Nigeria encourages private investors to improve road infrastructure

Image from african business magazine


Affected by the state of the national road network, Nigerian President Muhammadu Buhari is trying to attract private investors.

In late January, he signed an executive order which created a 10-year scheme that offers tax credits to private firms to build or refurbish roads approved by the government.

Bad roads are a major problem in Nigeria. Travelling through major interstate highways, Nigerians have to endure bumpy rides along routes marked by twists, bends, flooding, potholes and traffic backlogs resulting from the closure of sections of highway.

In 2013, a survey conducted by NOI Polls on the safety of Nigerian roads found that 82% of Nigerians believe that bad roads are the leading causes of road deaths and injuries.

In May, Nigeria's Federal Road Safety Corps said 540 people died and 3,953 were injured in 950 road traffic accidents in January this year.

Around 68.3% of Nigeria's 194,200km network of roads are unreliable and in poor condition, according to the 2013 National Integrated Infrastructure Master Plan Report.

The report found that only about 65,000km of the total national road network is paved in bitumen, even though 95% of passenger and freight traffic travels by road.

The problem is not limited to Nigeria.
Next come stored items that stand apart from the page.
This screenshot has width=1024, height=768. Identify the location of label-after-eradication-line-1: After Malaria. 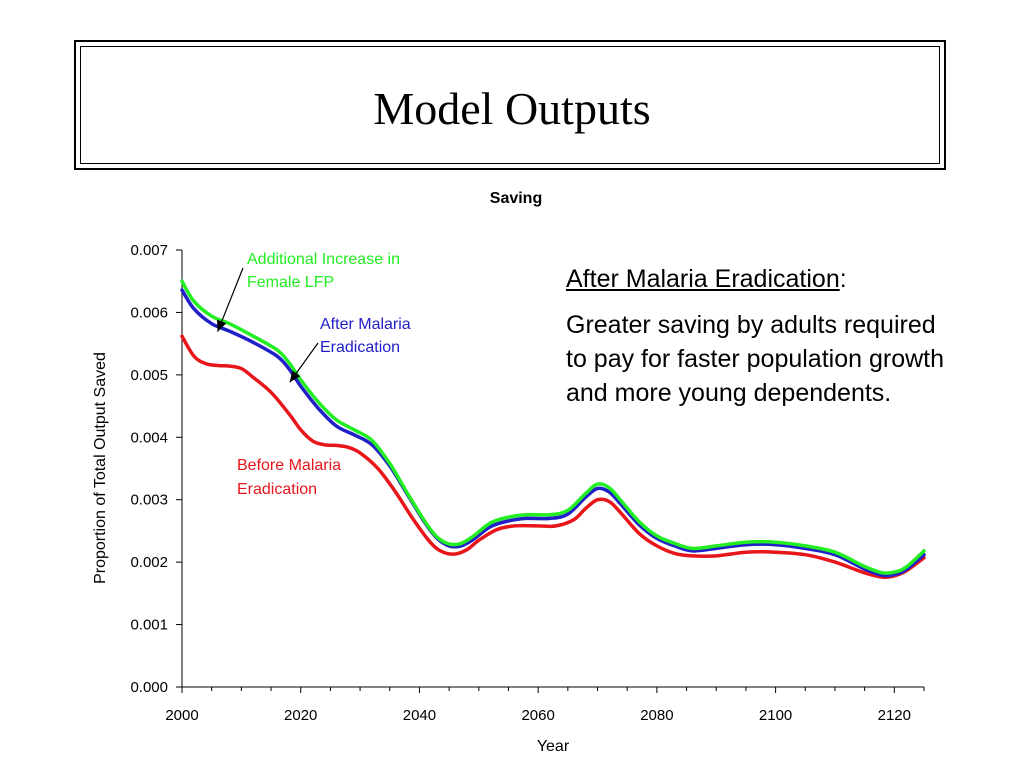
(366, 324).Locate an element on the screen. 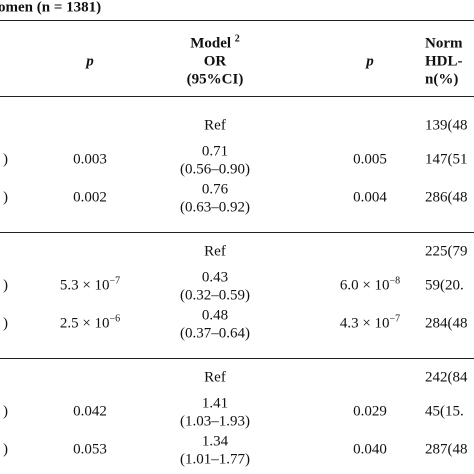 Image resolution: width=474 pixels, height=474 pixels. odds-ratio: 0.71 is located at coordinates (215, 152). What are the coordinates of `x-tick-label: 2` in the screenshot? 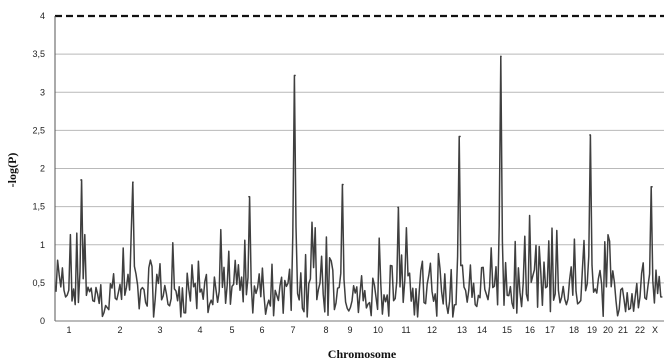 It's located at (120, 330). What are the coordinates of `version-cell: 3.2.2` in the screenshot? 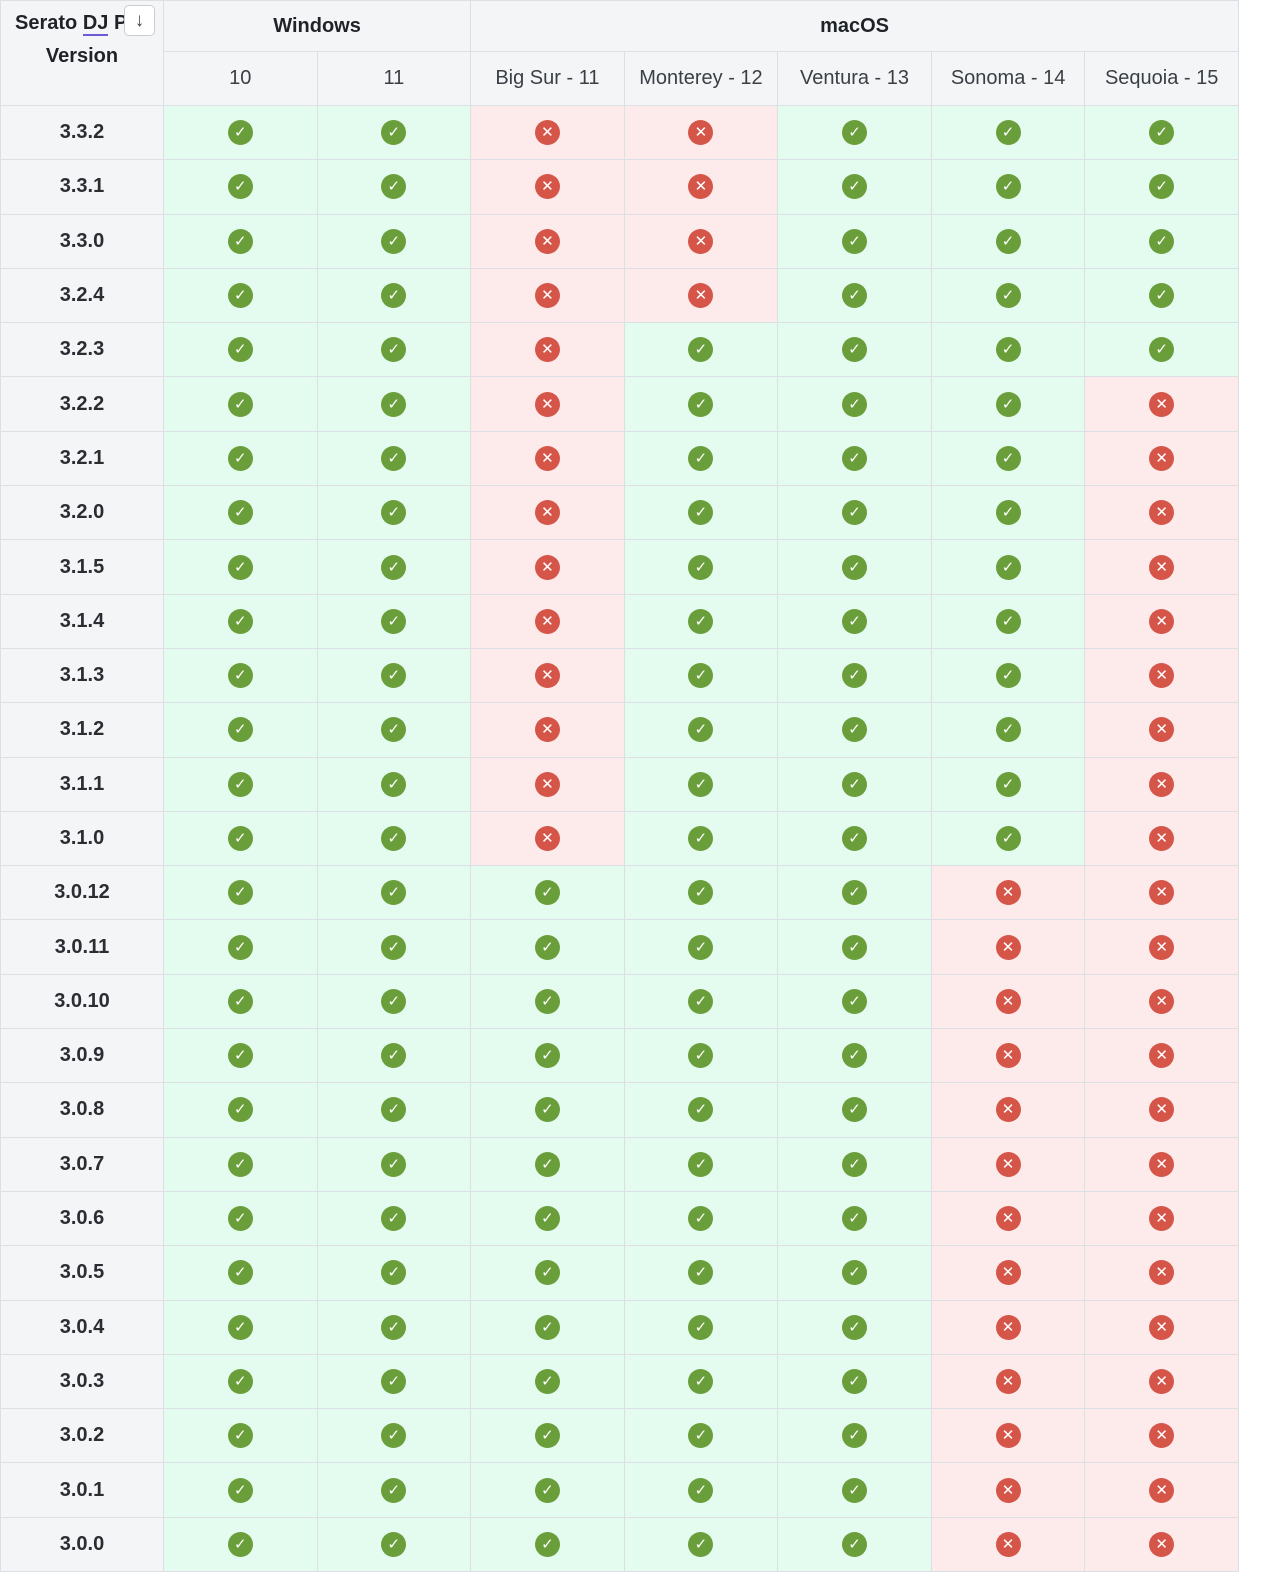 It's located at (82, 404).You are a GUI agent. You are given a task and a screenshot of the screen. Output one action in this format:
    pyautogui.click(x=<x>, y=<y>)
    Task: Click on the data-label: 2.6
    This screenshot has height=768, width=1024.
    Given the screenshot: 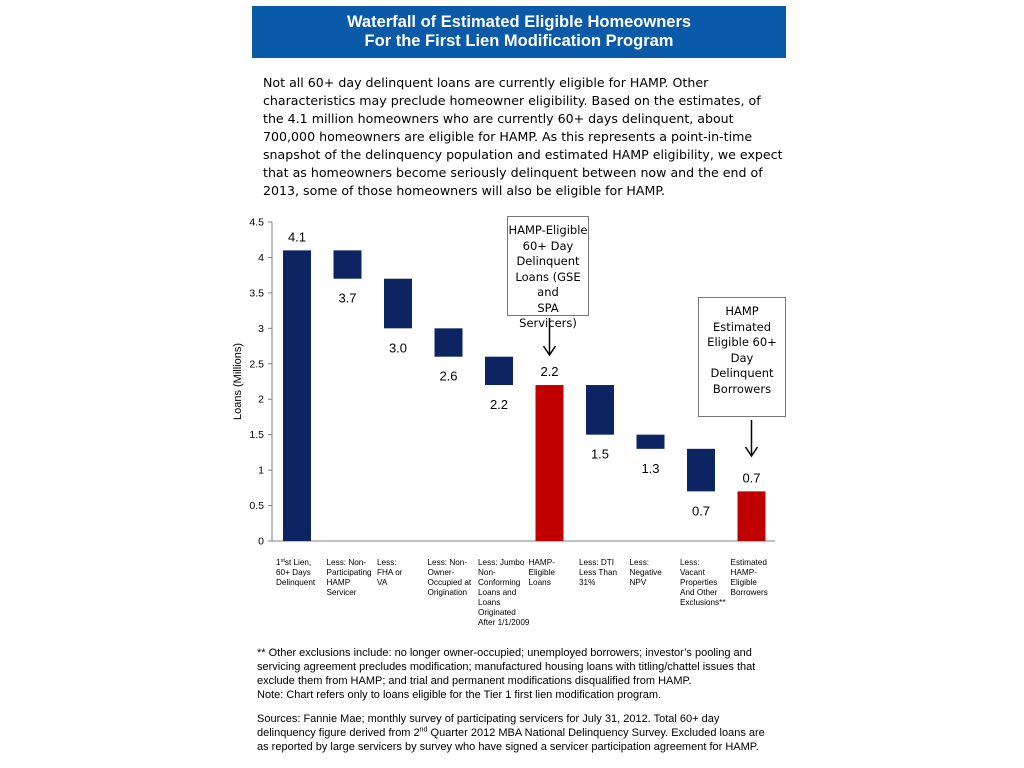 What is the action you would take?
    pyautogui.click(x=448, y=376)
    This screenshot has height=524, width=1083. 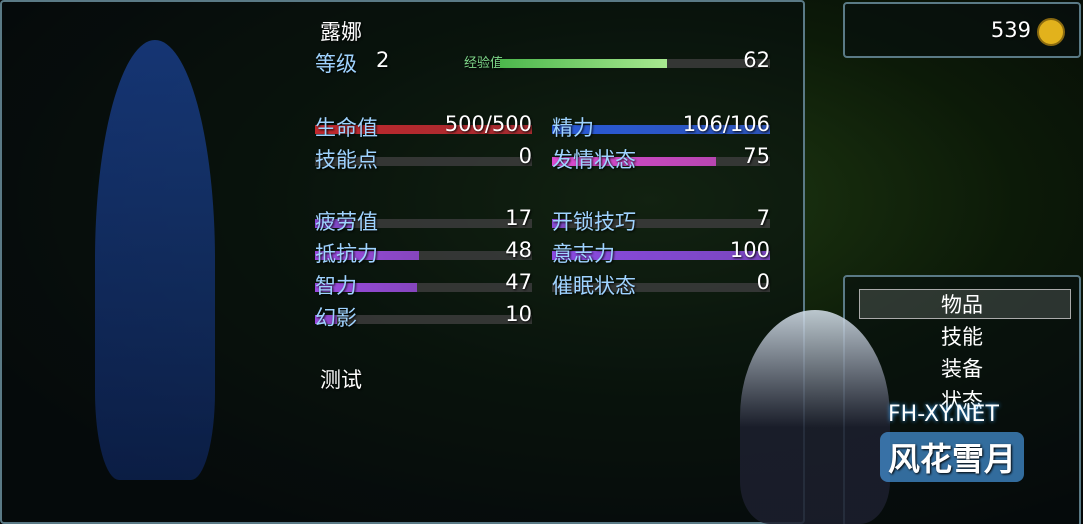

According to the World Bank, " between 60,000 and 100,000 kilometres of roads are required to provide intra-continental connectivity" in Africa.

Several factors have combined to create the problem in Nigeria, including an explosion in the number of vehicles (from only 150,000 vehicles in 1983 to around 11.5m now), poor road maintenance, and inadequate investment and neglect. Some highways are today on the brink of collapse.

"Unfortunately, budgetary allocation road projects has repeatedly proven to be insufficient to meet road infrastructure demands."

In 2018, for instance, the FGN [federal government of Nigeria] allocated approximately 12% (about N344bn [$954m]) of its planned capital expenditure for the year to the construction and rehabilitation of about twenty roads nationwide.

"Through this scheme, companies that are willing and able to spend their own funds on constructing roads to their factories or farms, will recover their construction costs by paying reduced taxes, over a period of time," President Buhari told CEOs and governors during the ceremony for the signing of Executive Order 007, also known as the Road Infrastructure Development and Refurbishment Investment Tax Credit Scheme.

Nineteen "eligible" roads have been identified under the pilot phase of the scheme. They will cover about 794.4km across 11 states.

Dangote Industries, Lafarge Africa, Unilever Nigeria, Flour Mills of Nigeria, Nigeria LNG, and China Road and Bridge Corporation Nigeria have been selected to drive the initiative in partnership with the national government.